RAW RECORDS.
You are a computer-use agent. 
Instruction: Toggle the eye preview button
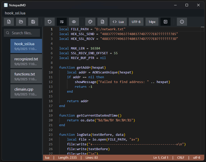click(74, 22)
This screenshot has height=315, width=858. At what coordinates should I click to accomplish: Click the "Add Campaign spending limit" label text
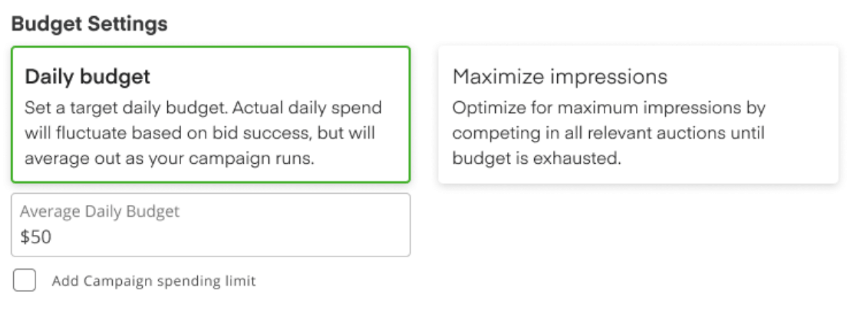click(x=154, y=282)
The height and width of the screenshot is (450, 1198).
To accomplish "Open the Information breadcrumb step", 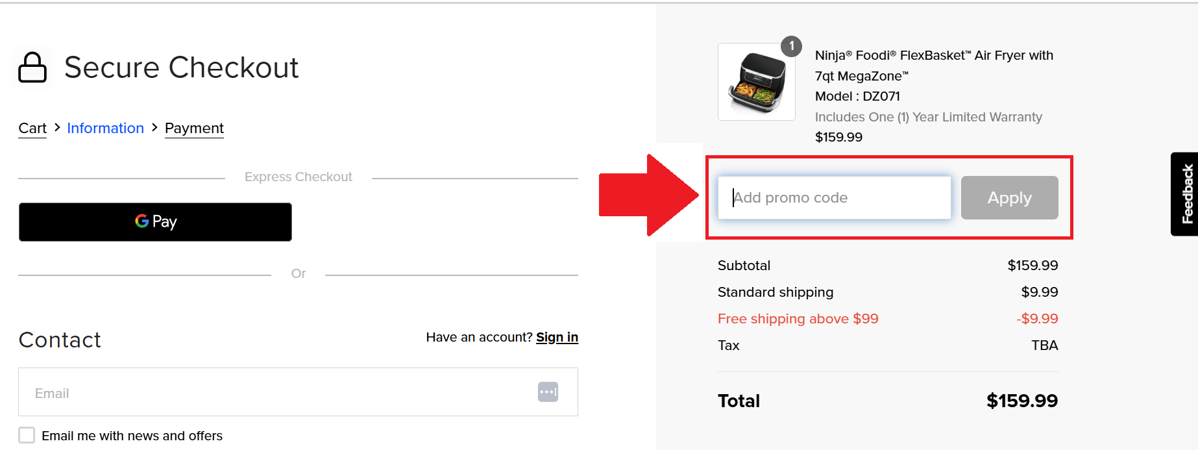I will (x=105, y=129).
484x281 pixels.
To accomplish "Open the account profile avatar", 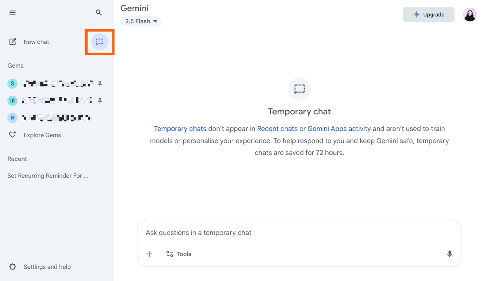I will point(470,14).
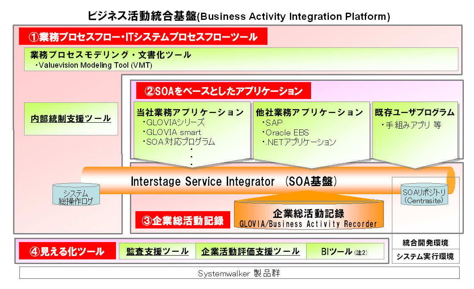Screen dimensions: 474x289
Task: Click the 業務プロセスモデリング・文書化ツール box
Action: pyautogui.click(x=241, y=59)
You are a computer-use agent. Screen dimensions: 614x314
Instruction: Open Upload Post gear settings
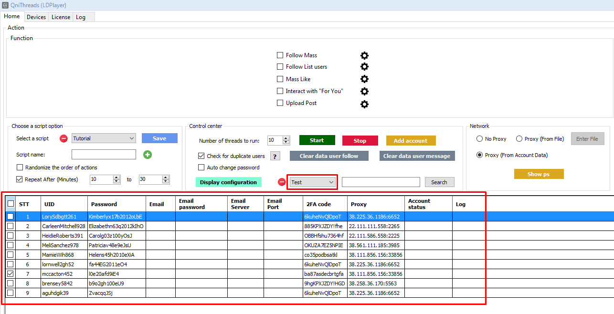364,104
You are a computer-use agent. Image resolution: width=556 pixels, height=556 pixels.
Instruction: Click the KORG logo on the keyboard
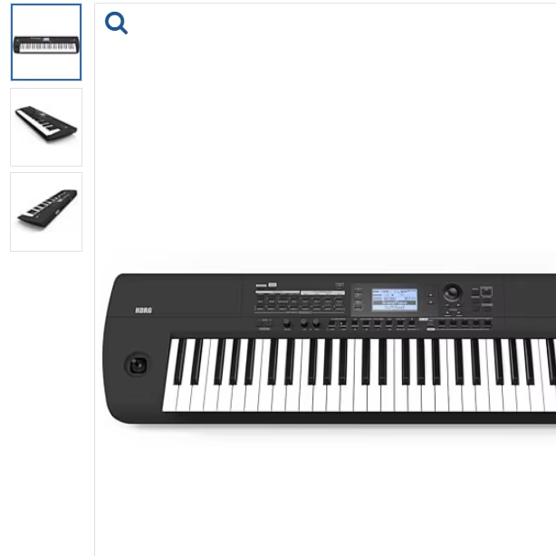coord(144,311)
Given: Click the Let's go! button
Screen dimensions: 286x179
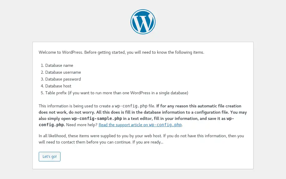Looking at the screenshot, I should (49, 157).
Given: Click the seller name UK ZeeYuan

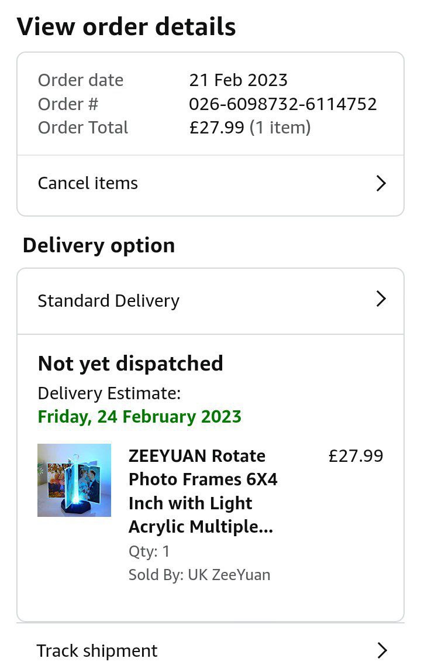Looking at the screenshot, I should 229,575.
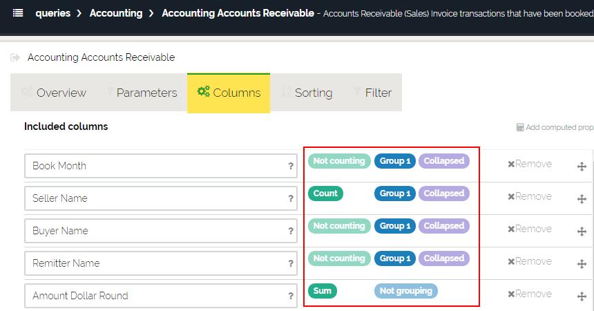Screen dimensions: 594x311
Task: Click the Buyer Name column field
Action: click(x=155, y=231)
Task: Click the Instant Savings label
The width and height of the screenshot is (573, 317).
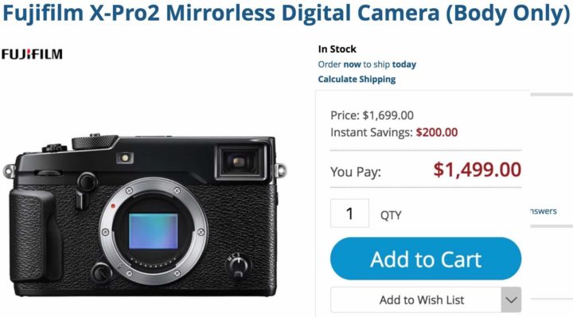Action: point(372,132)
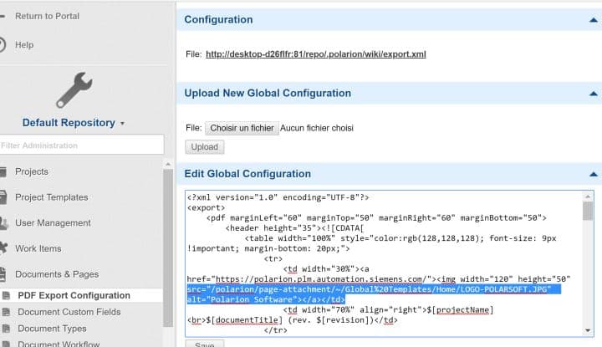The image size is (602, 347).
Task: Collapse the Upload New Global Configuration section
Action: 593,94
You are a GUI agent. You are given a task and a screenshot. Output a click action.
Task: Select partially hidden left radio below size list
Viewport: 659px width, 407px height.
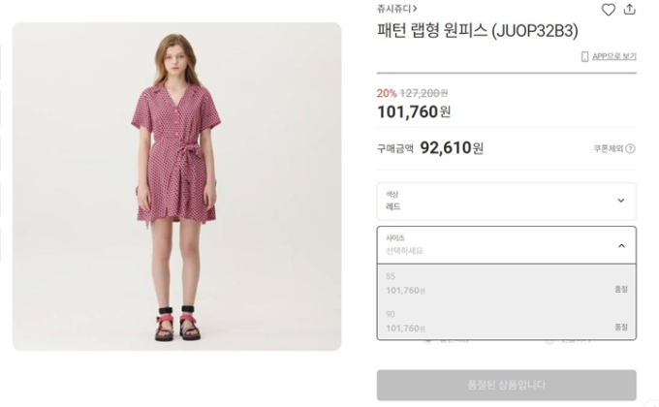pyautogui.click(x=427, y=341)
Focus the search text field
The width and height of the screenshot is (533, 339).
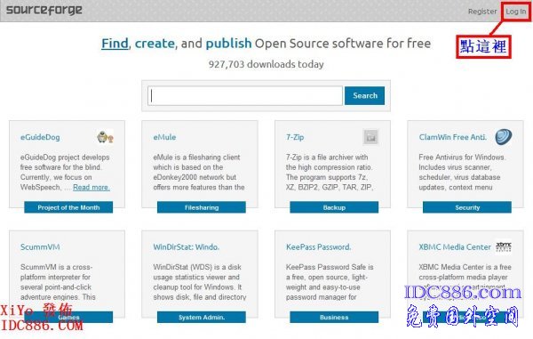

TASK INSTRUCTIONS.
Copy out each line of the data above that contains the word "agent". Case counts.

SOLVED EXERCISE.
You are a computer-use agent. 
You are a computer-use agent. Screen dimensions: 614x314
You are a computer-use agent. Image resolution: width=556 pixels, height=556 pixels.
You are a GUI agent. You are given a task and a screenshot. Output a click action.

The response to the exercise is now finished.